After read the above text, I talked with Mark in IRC,  here is the edited (remove unnecessary part) conversation log,

coly: it’is an excellent material for DLM lock levels of ocfs2!
mark: specially if that helps folks understand what’s happening in dlmglue.c
* mark knows that code can be…. hard to follow  ;)
mark: another thing you might want to take note of – this whole “cancel convert” business is there because the dlm allows a process to retain it’s current lock level while asking for an escalation
coly: one thing I am not clear is, what’s the functionality of dlmglue.c ? like the name, glue ?

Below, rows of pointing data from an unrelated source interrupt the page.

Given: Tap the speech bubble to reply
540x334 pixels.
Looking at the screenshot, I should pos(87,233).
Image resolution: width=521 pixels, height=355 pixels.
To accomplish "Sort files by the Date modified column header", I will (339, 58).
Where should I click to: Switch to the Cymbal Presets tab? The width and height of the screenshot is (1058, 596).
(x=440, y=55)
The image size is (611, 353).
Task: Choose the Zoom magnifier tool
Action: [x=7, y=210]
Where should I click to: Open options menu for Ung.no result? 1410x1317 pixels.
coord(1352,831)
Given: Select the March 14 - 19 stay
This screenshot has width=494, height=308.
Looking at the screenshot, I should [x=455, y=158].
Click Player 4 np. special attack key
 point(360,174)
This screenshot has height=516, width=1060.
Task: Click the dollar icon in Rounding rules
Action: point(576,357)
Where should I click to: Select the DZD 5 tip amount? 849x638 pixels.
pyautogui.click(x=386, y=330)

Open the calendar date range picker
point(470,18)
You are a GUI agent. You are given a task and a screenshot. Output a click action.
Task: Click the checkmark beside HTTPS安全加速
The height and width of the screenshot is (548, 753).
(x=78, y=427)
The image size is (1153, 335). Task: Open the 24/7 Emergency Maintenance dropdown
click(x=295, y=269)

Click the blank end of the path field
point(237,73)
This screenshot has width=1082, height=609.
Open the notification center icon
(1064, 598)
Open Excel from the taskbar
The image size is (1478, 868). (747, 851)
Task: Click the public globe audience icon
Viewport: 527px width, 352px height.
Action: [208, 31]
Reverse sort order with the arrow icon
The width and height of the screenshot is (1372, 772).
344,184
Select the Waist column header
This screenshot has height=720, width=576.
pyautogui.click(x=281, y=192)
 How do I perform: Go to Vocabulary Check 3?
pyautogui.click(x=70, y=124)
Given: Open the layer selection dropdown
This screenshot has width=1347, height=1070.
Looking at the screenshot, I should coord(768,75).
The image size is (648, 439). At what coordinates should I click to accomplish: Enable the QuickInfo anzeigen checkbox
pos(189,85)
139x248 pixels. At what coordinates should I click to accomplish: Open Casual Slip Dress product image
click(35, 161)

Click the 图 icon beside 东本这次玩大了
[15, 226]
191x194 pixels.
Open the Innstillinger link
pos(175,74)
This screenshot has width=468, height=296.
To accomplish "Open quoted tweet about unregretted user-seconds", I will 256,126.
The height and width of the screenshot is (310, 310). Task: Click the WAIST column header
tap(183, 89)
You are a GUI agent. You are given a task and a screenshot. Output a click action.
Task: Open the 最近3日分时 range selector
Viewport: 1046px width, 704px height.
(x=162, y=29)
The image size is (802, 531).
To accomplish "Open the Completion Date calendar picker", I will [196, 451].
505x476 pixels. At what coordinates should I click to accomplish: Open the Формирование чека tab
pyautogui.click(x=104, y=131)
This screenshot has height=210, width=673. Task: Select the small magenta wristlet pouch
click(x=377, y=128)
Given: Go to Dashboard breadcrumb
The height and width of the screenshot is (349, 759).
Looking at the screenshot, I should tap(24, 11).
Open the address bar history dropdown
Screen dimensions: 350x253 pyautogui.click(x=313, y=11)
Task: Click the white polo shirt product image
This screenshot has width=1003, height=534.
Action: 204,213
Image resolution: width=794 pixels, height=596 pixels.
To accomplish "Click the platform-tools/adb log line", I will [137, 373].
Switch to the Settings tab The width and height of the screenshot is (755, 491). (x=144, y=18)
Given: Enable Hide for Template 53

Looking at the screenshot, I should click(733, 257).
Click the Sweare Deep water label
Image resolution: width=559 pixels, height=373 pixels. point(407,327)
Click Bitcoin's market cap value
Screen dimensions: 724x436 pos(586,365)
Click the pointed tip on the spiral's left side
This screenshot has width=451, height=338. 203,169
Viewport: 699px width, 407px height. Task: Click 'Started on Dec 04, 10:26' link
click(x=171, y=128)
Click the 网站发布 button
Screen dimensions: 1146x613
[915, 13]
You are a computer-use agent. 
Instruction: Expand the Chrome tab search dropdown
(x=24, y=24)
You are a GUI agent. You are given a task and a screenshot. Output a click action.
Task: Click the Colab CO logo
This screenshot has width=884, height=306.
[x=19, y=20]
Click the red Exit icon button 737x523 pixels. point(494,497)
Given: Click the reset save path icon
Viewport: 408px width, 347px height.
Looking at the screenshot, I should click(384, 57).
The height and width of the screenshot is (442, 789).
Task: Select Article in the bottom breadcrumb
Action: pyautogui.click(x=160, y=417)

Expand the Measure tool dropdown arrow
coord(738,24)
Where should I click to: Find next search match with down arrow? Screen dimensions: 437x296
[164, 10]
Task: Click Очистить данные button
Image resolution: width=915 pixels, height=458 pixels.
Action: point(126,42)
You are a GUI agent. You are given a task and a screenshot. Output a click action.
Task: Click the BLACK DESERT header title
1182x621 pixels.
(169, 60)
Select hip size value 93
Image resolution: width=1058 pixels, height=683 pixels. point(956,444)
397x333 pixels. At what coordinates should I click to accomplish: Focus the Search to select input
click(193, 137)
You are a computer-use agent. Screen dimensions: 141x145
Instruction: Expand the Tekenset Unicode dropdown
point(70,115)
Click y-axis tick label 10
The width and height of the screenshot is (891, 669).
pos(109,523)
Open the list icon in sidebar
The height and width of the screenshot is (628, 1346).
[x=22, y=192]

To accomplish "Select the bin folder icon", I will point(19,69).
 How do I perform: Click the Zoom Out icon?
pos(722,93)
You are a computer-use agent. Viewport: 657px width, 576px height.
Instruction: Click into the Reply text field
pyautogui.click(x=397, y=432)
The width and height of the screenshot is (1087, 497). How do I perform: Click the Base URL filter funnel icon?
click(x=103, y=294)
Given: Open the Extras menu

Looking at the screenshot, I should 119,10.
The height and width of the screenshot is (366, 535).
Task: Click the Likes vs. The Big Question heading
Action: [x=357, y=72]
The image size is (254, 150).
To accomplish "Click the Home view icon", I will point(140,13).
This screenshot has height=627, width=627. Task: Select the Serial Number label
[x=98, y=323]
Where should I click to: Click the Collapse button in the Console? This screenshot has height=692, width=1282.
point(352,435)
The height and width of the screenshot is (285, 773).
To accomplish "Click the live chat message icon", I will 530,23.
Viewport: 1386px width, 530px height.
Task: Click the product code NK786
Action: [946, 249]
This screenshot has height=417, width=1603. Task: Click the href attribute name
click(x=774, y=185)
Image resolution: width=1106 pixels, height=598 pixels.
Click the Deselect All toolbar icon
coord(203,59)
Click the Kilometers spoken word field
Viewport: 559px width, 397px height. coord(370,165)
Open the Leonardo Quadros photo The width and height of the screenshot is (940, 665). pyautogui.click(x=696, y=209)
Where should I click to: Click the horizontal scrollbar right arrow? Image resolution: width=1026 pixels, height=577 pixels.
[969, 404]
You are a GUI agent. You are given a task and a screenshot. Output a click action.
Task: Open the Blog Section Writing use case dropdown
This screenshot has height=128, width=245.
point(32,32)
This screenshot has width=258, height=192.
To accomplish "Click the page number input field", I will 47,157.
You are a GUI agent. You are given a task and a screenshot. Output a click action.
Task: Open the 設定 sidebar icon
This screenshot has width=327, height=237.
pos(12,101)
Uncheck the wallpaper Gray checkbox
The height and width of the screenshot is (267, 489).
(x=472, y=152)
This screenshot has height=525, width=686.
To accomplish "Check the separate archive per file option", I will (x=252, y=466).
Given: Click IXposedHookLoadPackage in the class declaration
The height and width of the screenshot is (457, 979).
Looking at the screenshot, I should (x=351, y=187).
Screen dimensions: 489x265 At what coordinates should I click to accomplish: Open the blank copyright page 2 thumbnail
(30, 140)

mark: if you think about it – being forced to drop the lock and re-acquire would eliminate the possibility of deadlock, at the expense of performance
mark: think of dlmglue.c as the layer of code which abstracts away the dlm interface for the fs
mark: as part of that abstraction, file system lock management is wholly contained within dlmglue.c
coly: only dlmglue.c acts as a abstract layer ?  and the real job is done by fsdlm or o2dlm ?
mark: yes
mark: dlmglue is never actually creating resources itself – it’s asking the dlm on behalf of the file system
mark: aside from code cleanliness, dlmglue provides a number of features the fs needs that the dlm (rightfully) does not provide
coly: which kind of ?
mark: lock caching for example – you’ll notice that we keep counts on the locks in dlmglue
mark: also, whatever fs specific actions might be needed as part of a lock transition are initiated from dlmglue. an example of that would be checkpointing inode changes before allowing other nodes access, etc
coly: yeah, that’s one more thing confusing me.
coly:  It’s not clear to me yet, for the conception of upconvert and downconvert
coly: when it combined with ast and bast
coly: have you checked out the “dlmbook” pdf? it explains the dlm api (which once you understand, makes dlmglue a lot easier to figure out)
coly: yes, I read it. but because I didn’t know ast and bast before, I don’t have conception on what happens in ast and bast
coly: is it something like the signal handler ?
mark: ast and bast though are just callbacks we pass to the dlm. one (ast) is used to tell fs that a request is complete, the other (bast) is used to tell fs that a lock is blocking progress from another node
coly: when an ast is triggered, what will happen ? the node received the ast can make sure the requested lock level is granted ?
mark: generally yes. the procedure is: dlmglue fires off a request… some time later, the ast callback is run and the status it passes to dlmglue indicates whether the operation succeeded
coly: if a node receives a bast, what will happen ? I mean, are there options (e.g. release its lock, or ignore the bast) ?
mark: release the lock once possible
mark: that’s the only action that doesn’t lockup the cluster  ;)
coly: I see, once a node receives a bast, it should try best to downconvert the coresponded lock to NL.
coly: it’s a little bit clear to me :-)

I recite the log other than my own understanding, it can be helpful to get the basic conception of OCFS2′s dlm levels and what ast and bast do.